Everette Maddox reading series
Yesterday I let Michael in on my secret to finding good poetry. He’s the only person I’ve ever told… still amazed he didn’t laugh at me
I’ll leave it in my will or something.
Here is a painting called Drunk Poet:
OK so I went to the reading. Here are my notes from the reading, transcribed from my 99 cent notebook:
“This older man still seems to think that drinking is romantic. He told a story about exploding lentil soup. He even brought the bent aluminum pot he used to cook it in as a visual aid. He was drunk when he cooked. His forearms have severe burns all over them in the shape of lentils. I want to laugh but it seems inappropriate. He’s reading a poem by Bukowski right now called “Empties.” As a matter of fact, most people here – most in their late 40s+ – seem to buy into the notion that being a drunk poet is somehow romantic, when in reality it’s just a waste. Even sadder than your average drunk. A walking stereotype.”
“A beautiful Italian man is reading poems about saccharine love. They are not truth. Love is not nice.”
“‘I’ve got nothing to do tonight so I guess I’ll carve your name with a butterknife into my thigh.” — something I wrote on the spot, a variation of a line by Maddox.
I was sitting on a little brick ledge outside where the reading was. Here is a picture of the ground next to me:
Some of Everette Maddox’s ashes are buried out back in the corner – in the corner of the backyard of the Maple Leaf. Here’s a picture of his tombstone:
And here is a picture of my second, fresh Pilsner Urquel. Think Pi.




July 14, 2008 at 9:21 pm
Here’s the link you really need:
http://www.everettemaddox.org/
June 12, 2009 at 8:42 am
Everette lived at my house in the early 80’s. He suspected my friends of smoking pot in his pipe, he called us “hippies” when we were punk rockers. I got drunk with him many times over many years and I still think about his sorry ass. He was a Mess! So happy to read about him on the internet. I looked him up out of the blue.

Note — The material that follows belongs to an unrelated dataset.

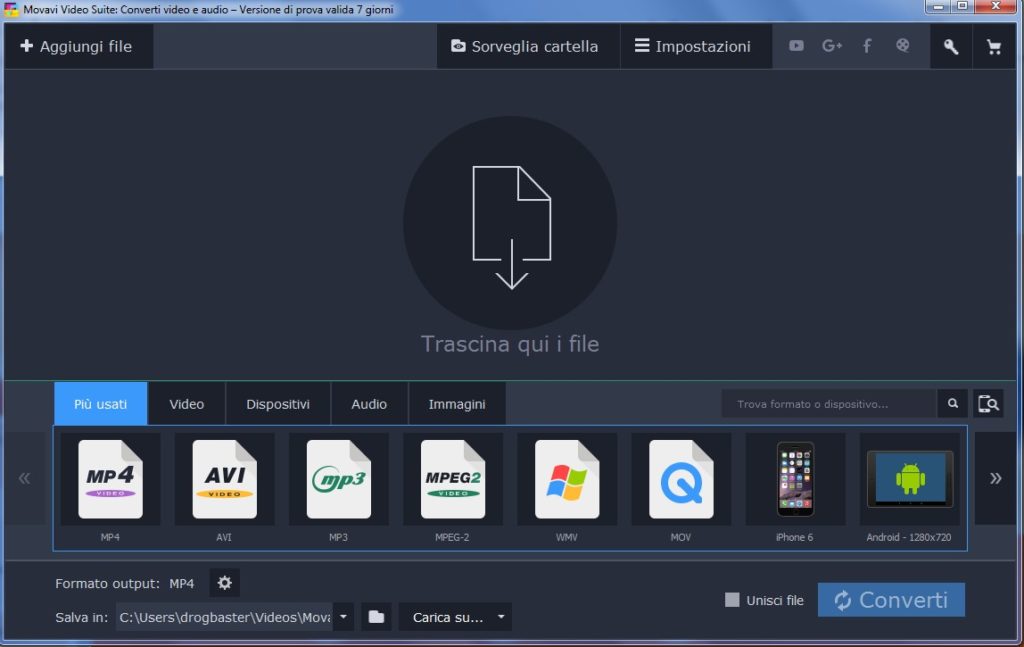Open Sorveglia cartella folder watching
The width and height of the screenshot is (1024, 647).
[527, 45]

I’ll never forget the day that he decided that he was going blind. He told me this….I want to die underneath a palm tree, or a ceiling fan…..Did he?
June 12, 2009 at 9:48 am
Hey lilred – I don’t know if he died under a palm tree, but part of his ashes are buried under one, I think. Or at least near one. You can’t swing a dead meer cat without hitting a palm tree in New Orleans. Thanks for the comment – great stories. How lucky to have known him when he was alive
though it is true, I think generally, that poets are not nearly as great company as their poems sometimes… and I say that as a poet.
October 21, 2009 at 11:05 am
Everette, Everette.All these years,all and those memories. Like being pulled over on the Causeway in a car as illegal as us and the cop asking you if you could walk a straight line and you said ” Are you kidding? I can’t walk a straight when I’m sober” and I’m stoned out of my mind and the cars were flying by like crazed bats and thinking ‘ not now Everette, please don’t get cute right now’ but then the most amazing thing happenes, the cop falling under Everette’s strange spell and giving us a ride to the end of the bridge. All those memories still burn bright of course, illuminated, as they were, as they are, by a candle burning blazing brightly at both ends.